> **WORK TASK**: Could you write the entries out again, exactly as they are?

> **RECORDS SUPPLIED**:
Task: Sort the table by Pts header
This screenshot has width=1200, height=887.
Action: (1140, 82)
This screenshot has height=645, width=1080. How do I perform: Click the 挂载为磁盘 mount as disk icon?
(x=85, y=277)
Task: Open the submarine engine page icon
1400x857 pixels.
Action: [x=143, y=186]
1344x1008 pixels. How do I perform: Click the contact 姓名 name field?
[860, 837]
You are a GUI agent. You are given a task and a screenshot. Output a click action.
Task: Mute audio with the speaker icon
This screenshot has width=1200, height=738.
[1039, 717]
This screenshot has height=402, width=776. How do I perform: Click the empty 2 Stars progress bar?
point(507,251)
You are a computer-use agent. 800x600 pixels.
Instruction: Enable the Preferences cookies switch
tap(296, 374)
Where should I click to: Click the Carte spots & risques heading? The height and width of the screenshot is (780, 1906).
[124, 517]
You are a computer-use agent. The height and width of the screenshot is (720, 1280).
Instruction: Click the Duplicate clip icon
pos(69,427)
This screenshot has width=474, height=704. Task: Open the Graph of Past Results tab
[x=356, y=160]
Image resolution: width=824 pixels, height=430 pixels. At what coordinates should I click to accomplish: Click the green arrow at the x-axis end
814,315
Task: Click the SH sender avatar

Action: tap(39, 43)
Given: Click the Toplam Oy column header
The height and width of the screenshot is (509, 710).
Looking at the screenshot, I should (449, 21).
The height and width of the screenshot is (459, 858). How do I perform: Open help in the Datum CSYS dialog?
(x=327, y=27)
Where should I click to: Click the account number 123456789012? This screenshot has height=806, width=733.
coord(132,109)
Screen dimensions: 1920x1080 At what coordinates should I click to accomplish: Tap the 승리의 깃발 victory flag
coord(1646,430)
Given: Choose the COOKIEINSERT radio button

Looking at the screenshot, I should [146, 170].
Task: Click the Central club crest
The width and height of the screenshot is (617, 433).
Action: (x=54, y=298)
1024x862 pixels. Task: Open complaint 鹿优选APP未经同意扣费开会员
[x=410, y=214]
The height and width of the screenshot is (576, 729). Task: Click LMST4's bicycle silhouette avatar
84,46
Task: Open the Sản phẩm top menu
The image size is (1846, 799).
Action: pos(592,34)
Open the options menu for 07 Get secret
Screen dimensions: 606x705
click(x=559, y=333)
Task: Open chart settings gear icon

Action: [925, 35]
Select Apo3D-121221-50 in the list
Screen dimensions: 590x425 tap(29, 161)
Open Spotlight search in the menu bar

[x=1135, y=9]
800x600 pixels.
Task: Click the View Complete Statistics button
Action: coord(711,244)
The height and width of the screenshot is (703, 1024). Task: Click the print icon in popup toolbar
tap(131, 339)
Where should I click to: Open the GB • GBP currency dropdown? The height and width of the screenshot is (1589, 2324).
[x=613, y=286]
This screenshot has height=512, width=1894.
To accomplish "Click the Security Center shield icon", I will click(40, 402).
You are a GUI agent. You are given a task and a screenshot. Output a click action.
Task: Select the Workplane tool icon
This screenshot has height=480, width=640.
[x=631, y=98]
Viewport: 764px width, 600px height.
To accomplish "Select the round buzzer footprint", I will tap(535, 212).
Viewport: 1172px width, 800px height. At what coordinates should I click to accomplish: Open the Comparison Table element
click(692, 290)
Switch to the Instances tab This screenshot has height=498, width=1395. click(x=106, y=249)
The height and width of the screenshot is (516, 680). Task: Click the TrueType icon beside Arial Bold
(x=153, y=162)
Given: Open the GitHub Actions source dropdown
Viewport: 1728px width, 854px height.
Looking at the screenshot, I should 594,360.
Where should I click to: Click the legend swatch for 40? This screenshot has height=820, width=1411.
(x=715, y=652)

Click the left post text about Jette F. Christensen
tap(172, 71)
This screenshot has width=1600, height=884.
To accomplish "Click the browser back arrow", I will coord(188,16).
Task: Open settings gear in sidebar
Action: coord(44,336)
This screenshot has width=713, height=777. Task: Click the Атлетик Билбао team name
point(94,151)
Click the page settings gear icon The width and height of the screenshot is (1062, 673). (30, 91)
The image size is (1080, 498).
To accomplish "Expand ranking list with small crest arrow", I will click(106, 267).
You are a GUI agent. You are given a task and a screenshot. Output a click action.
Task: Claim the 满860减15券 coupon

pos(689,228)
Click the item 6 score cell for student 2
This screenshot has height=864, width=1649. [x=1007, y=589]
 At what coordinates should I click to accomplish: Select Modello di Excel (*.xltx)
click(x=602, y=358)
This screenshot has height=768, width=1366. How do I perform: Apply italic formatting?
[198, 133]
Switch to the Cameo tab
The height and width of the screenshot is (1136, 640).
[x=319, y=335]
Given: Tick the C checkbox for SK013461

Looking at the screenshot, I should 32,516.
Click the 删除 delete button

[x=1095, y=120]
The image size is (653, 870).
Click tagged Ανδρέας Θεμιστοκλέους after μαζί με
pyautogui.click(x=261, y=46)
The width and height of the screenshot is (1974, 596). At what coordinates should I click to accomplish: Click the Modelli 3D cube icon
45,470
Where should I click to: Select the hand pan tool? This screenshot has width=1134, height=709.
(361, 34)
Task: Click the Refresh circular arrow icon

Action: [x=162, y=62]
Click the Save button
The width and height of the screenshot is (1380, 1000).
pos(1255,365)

> **TASK ANSWER**:
Task: Sort the table by Pts header
This screenshot has width=1200, height=887.
Action: (1140, 82)
This screenshot has height=645, width=1080. How do I perform: Click the 挂载为磁盘 mount as disk icon?
(x=85, y=277)
Task: Open the submarine engine page icon
1400x857 pixels.
Action: [x=143, y=186]
1344x1008 pixels. How do I perform: Click the contact 姓名 name field?
[860, 837]
You are a GUI agent. You are given a task and a screenshot. Output a click action.
Task: Mute audio with the speaker icon
This screenshot has width=1200, height=738.
[1039, 717]
This screenshot has height=402, width=776. How do I perform: Click the empty 2 Stars progress bar?
point(507,251)
You are a computer-use agent. 800x600 pixels.
Instruction: Enable the Preferences cookies switch
tap(296, 374)
Where should I click to: Click the Carte spots & risques heading? The height and width of the screenshot is (780, 1906).
[124, 517]
You are a computer-use agent. The height and width of the screenshot is (720, 1280).
Instruction: Click the Duplicate clip icon
pos(69,427)
This screenshot has width=474, height=704. Task: Open the Graph of Past Results tab
[x=356, y=160]
Image resolution: width=824 pixels, height=430 pixels. At what coordinates should I click to accomplish: Click the green arrow at the x-axis end
814,315
Task: Click the SH sender avatar

Action: tap(39, 43)
Given: Click the Toplam Oy column header
The height and width of the screenshot is (509, 710).
Looking at the screenshot, I should (449, 21).
The height and width of the screenshot is (459, 858). How do I perform: Open help in the Datum CSYS dialog?
(x=327, y=27)
Where should I click to: Click the account number 123456789012? This screenshot has height=806, width=733.
coord(132,109)
Screen dimensions: 1920x1080 At what coordinates should I click to accomplish: Tap the 승리의 깃발 victory flag
coord(1646,430)
Given: Choose the COOKIEINSERT radio button

Looking at the screenshot, I should [146, 170].
Task: Click the Central club crest
The width and height of the screenshot is (617, 433).
Action: (x=54, y=298)
1024x862 pixels. Task: Open complaint 鹿优选APP未经同意扣费开会员
[x=410, y=214]
The height and width of the screenshot is (576, 729). Task: Click LMST4's bicycle silhouette avatar
84,46
Task: Open the Sản phẩm top menu
The image size is (1846, 799).
Action: pos(592,34)
Open the options menu for 07 Get secret
Screen dimensions: 606x705
click(x=559, y=333)
Task: Open chart settings gear icon

Action: [925, 35]
Select Apo3D-121221-50 in the list
Screen dimensions: 590x425 tap(29, 161)
Open Spotlight search in the menu bar

[x=1135, y=9]
800x600 pixels.
Task: Click the View Complete Statistics button
Action: coord(711,244)
The height and width of the screenshot is (703, 1024). Task: Click the print icon in popup toolbar
tap(131, 339)
Where should I click to: Open the GB • GBP currency dropdown? The height and width of the screenshot is (1589, 2324).
[x=613, y=286]
This screenshot has height=512, width=1894.
To accomplish "Click the Security Center shield icon", I will click(40, 402).
You are a GUI agent. You are given a task and a screenshot. Output a click action.
Task: Select the Workplane tool icon
This screenshot has height=480, width=640.
[x=631, y=98]
Viewport: 764px width, 600px height.
To accomplish "Select the round buzzer footprint", I will tap(535, 212).
Viewport: 1172px width, 800px height. At what coordinates should I click to accomplish: Open the Comparison Table element
click(692, 290)
Switch to the Instances tab This screenshot has height=498, width=1395. click(x=106, y=249)
The height and width of the screenshot is (516, 680). Task: Click the TrueType icon beside Arial Bold
(x=153, y=162)
Given: Open the GitHub Actions source dropdown
Viewport: 1728px width, 854px height.
Looking at the screenshot, I should 594,360.
Where should I click to: Click the legend swatch for 40? This screenshot has height=820, width=1411.
(x=715, y=652)

Click the left post text about Jette F. Christensen
tap(172, 71)
This screenshot has width=1600, height=884.
To accomplish "Click the browser back arrow", I will coord(188,16).
Task: Open settings gear in sidebar
Action: coord(44,336)
This screenshot has width=713, height=777. Task: Click the Атлетик Билбао team name
point(94,151)
Click the page settings gear icon The width and height of the screenshot is (1062, 673). (30, 91)
The image size is (1080, 498).
To accomplish "Expand ranking list with small crest arrow", I will click(106, 267).
You are a GUI agent. You are given a task and a screenshot. Output a click action.
Task: Claim the 满860减15券 coupon

pos(689,228)
Click the item 6 score cell for student 2
This screenshot has height=864, width=1649. [x=1007, y=589]
 At what coordinates should I click to accomplish: Select Modello di Excel (*.xltx)
click(x=602, y=358)
This screenshot has height=768, width=1366. How do I perform: Apply italic formatting?
[198, 133]
Switch to the Cameo tab
The height and width of the screenshot is (1136, 640).
[x=319, y=335]
Given: Tick the C checkbox for SK013461

Looking at the screenshot, I should 32,516.
Click the 删除 delete button

[x=1095, y=120]
The image size is (653, 870).
Click tagged Ανδρέας Θεμιστοκλέους after μαζί με
pyautogui.click(x=261, y=46)
The width and height of the screenshot is (1974, 596). At what coordinates should I click to accomplish: Click the Modelli 3D cube icon
45,470
Where should I click to: Select the hand pan tool? This screenshot has width=1134, height=709.
(361, 34)
Task: Click the Refresh circular arrow icon

Action: [x=162, y=62]
Click the Save button
The width and height of the screenshot is (1380, 1000).
pos(1255,365)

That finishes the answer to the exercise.